SET PROBLEM 1: In the records, please rewrite the stretch from the line containing "Where should I" through the line containing "pyautogui.click(x=534, y=421)", replacing "checkbox" with "tick box" and keeping everything else the same. Leave out the pictures.

Then they set a trap in Georgia. When you set a trap with a goat, your target will be a lion. When they sprung the trap, its ultimate target, the United States fell in, trapped, vulnerable and mistake prone. With coffers full of petrodollars and a carefully laid plan, Russia rolled into Georgia to ‘defend’ its citizens from Georgian attacks. Today, a new wall, as obvious as the Berlin Wall that came down almost nineteen years ago is rising in the minds of Westerners

 

In the wake of his monumental blunder, fuelled by a false reading of potential reaction from Russia and its allies led by the United States, Georgia’s President Mikhail Saakashvili made matters worst by his televised vitriolic verbal attacks on Russia and its leadership. His outbursts and the fact that no one in the West has publicly condemned his military attacks into South Ossetia did not go down well with Russia, who quickly branded him a war criminal.

 

Does America that is so protective of its spheres of territorial, economic, military and political influence think they could do as they pleased in Russia’s back yard and not pay a humiliating price as they have done before the whole world, appearing as impotent, overstretched and unreliable, a warning to others lining up to be America’s allies in NATO? Will America be willing to defend nations as reckless as Georgia whose centuries old animosity with Russia remains a tinder box? The First World War was started by similar baggage and animosities, and spread rapidly because of unwieldy alliances.

EXTRACTED RECORDS:

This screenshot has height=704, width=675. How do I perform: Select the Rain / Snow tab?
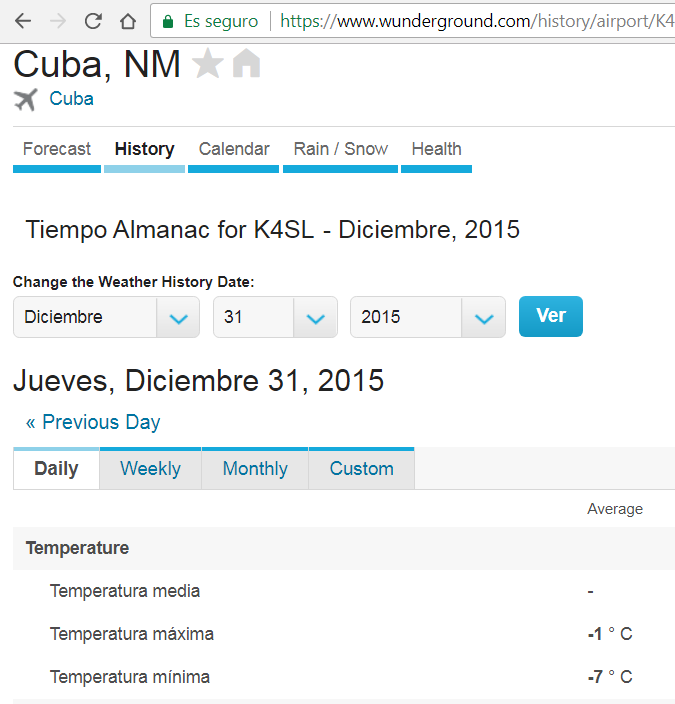pyautogui.click(x=340, y=150)
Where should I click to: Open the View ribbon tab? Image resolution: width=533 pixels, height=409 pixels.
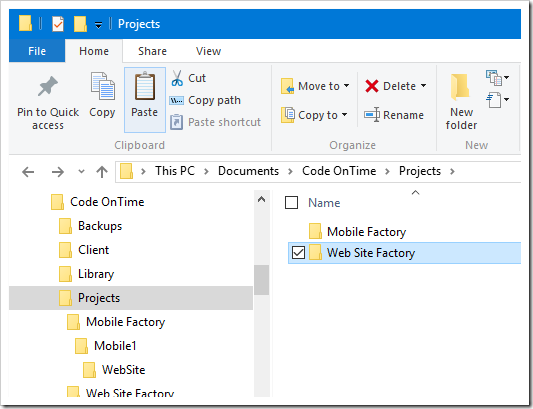point(208,51)
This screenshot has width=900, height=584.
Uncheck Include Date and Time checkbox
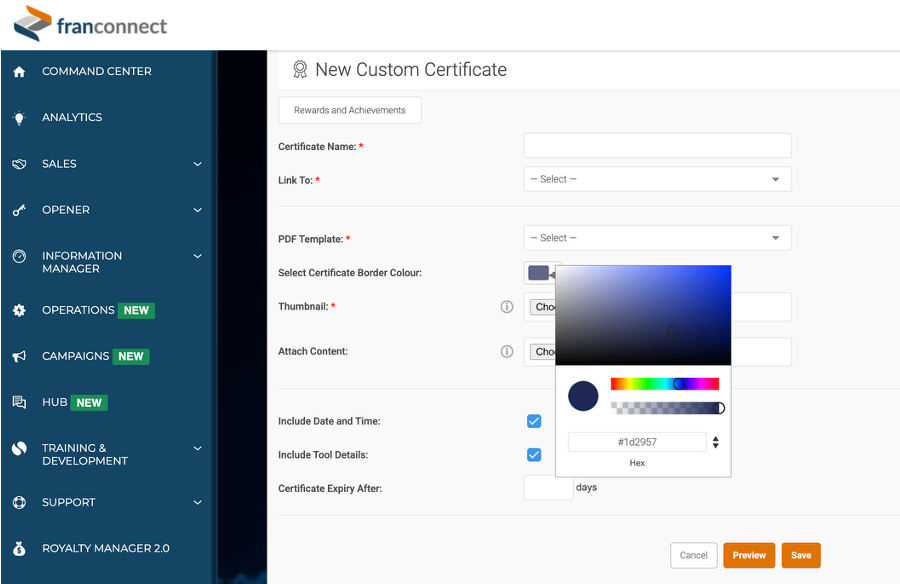pyautogui.click(x=534, y=421)
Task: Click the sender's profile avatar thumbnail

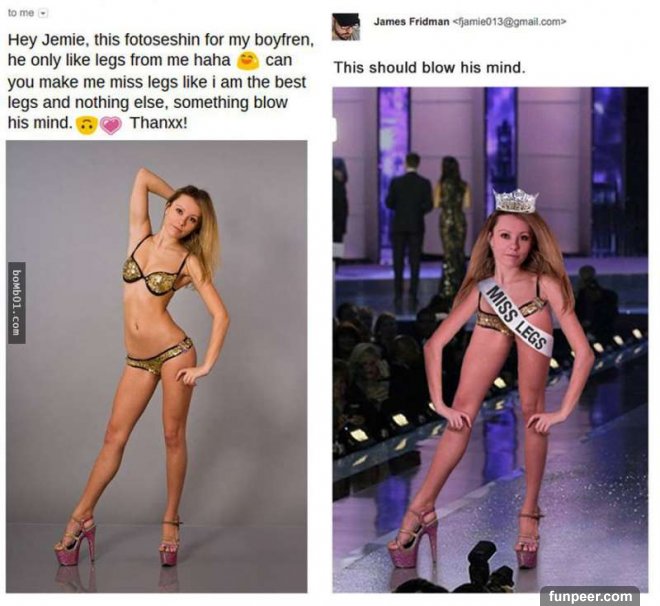Action: tap(346, 27)
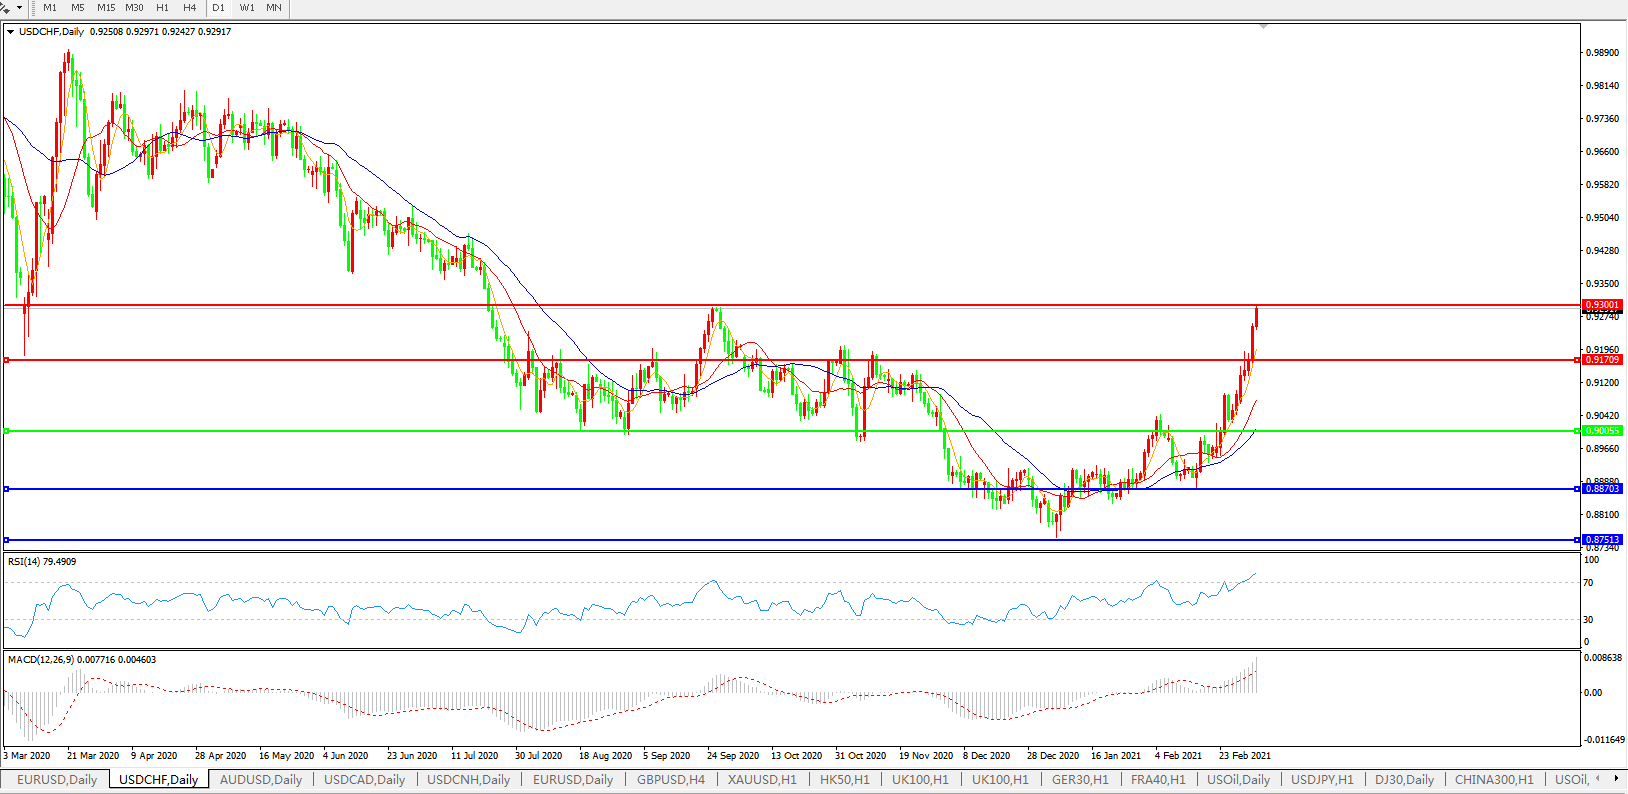Viewport: 1628px width, 794px height.
Task: Switch to the GBPUSD,H4 chart tab
Action: [670, 779]
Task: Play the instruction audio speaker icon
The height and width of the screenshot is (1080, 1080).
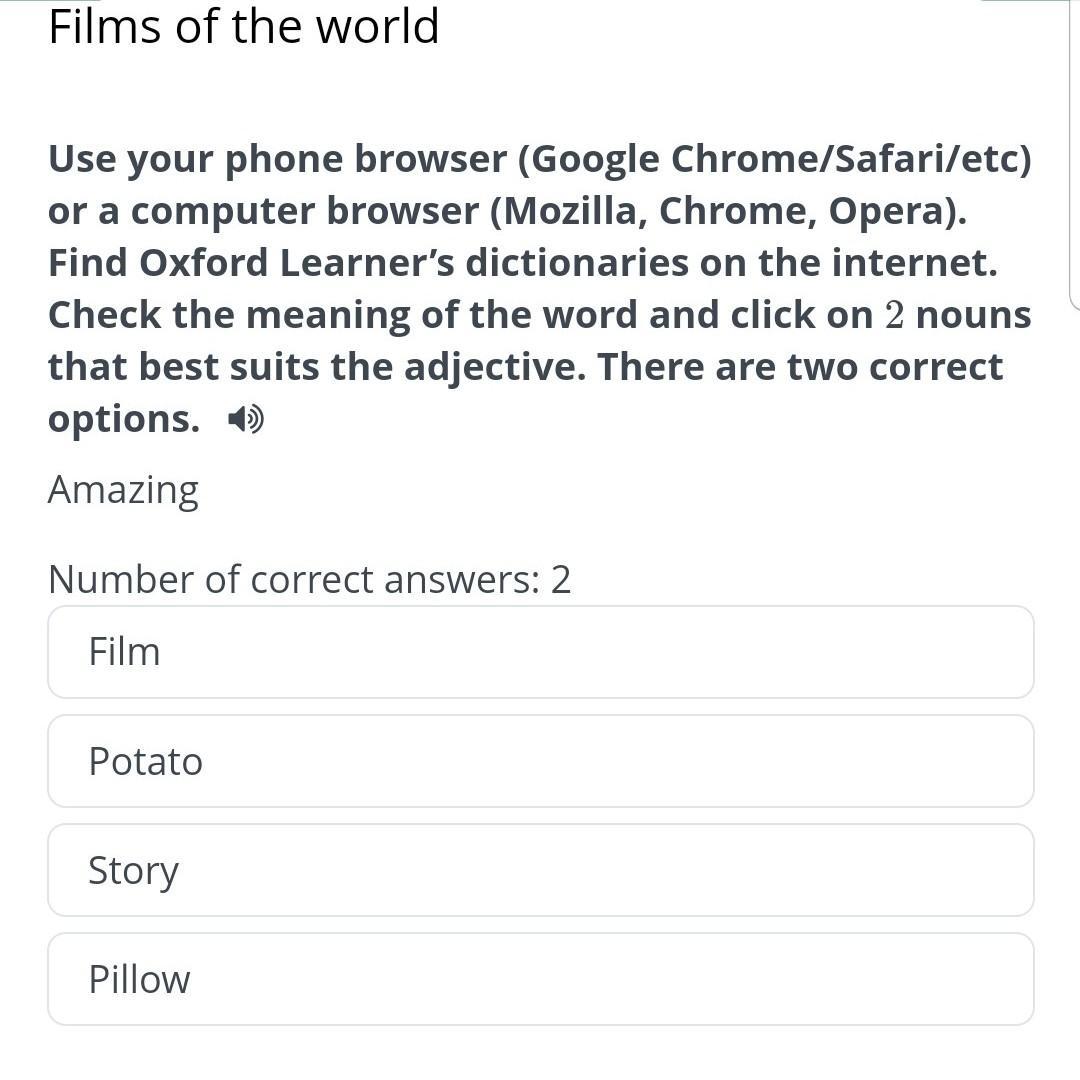Action: pyautogui.click(x=245, y=419)
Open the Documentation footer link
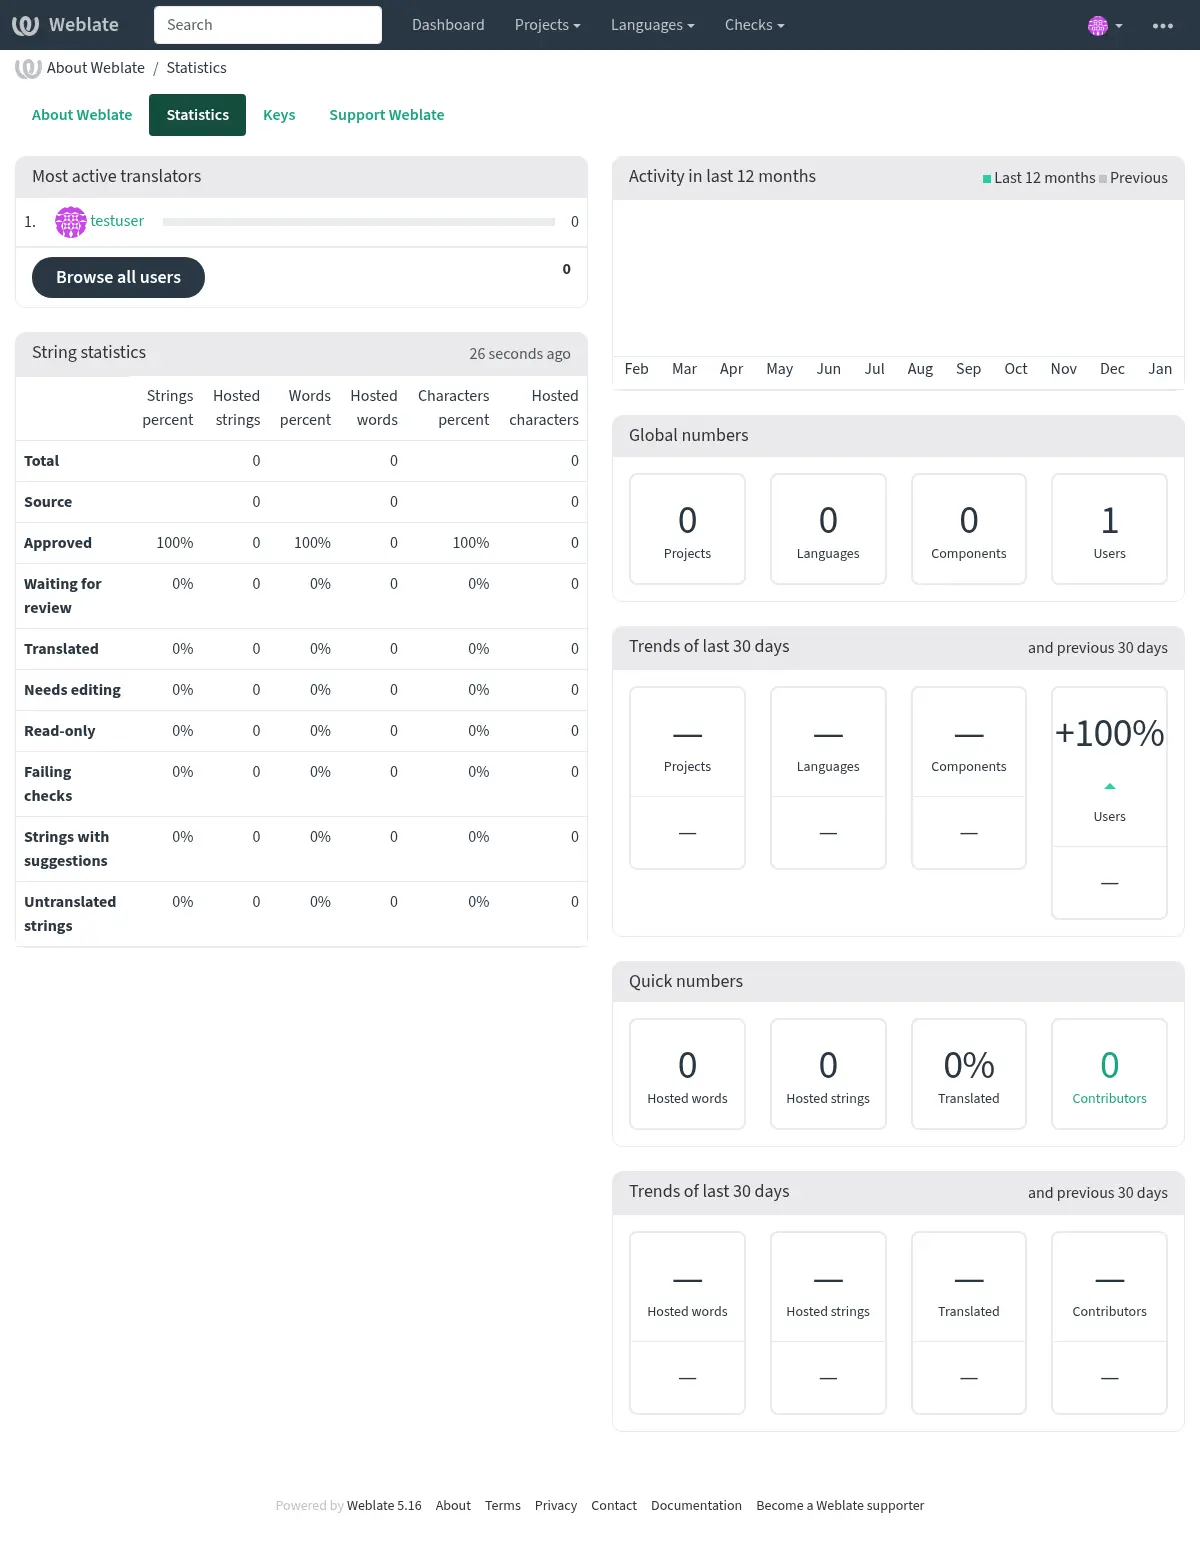Viewport: 1200px width, 1564px height. (696, 1506)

SET PROBLEM 2: Translate this sentence from the excerpt on Georgia and Russia into Spanish: "When you set a trap with a goat, your target will be a lion."

REPLY 1:
Where should I click to: Open the View ribbon tab? Image resolution: width=533 pixels, height=409 pixels.
point(208,51)
This screenshot has width=900, height=584.
Uncheck Include Date and Time tick box
pyautogui.click(x=534, y=421)

REPLY 2: Cuando pones una trampa con una cabra, tu objetivo será un león.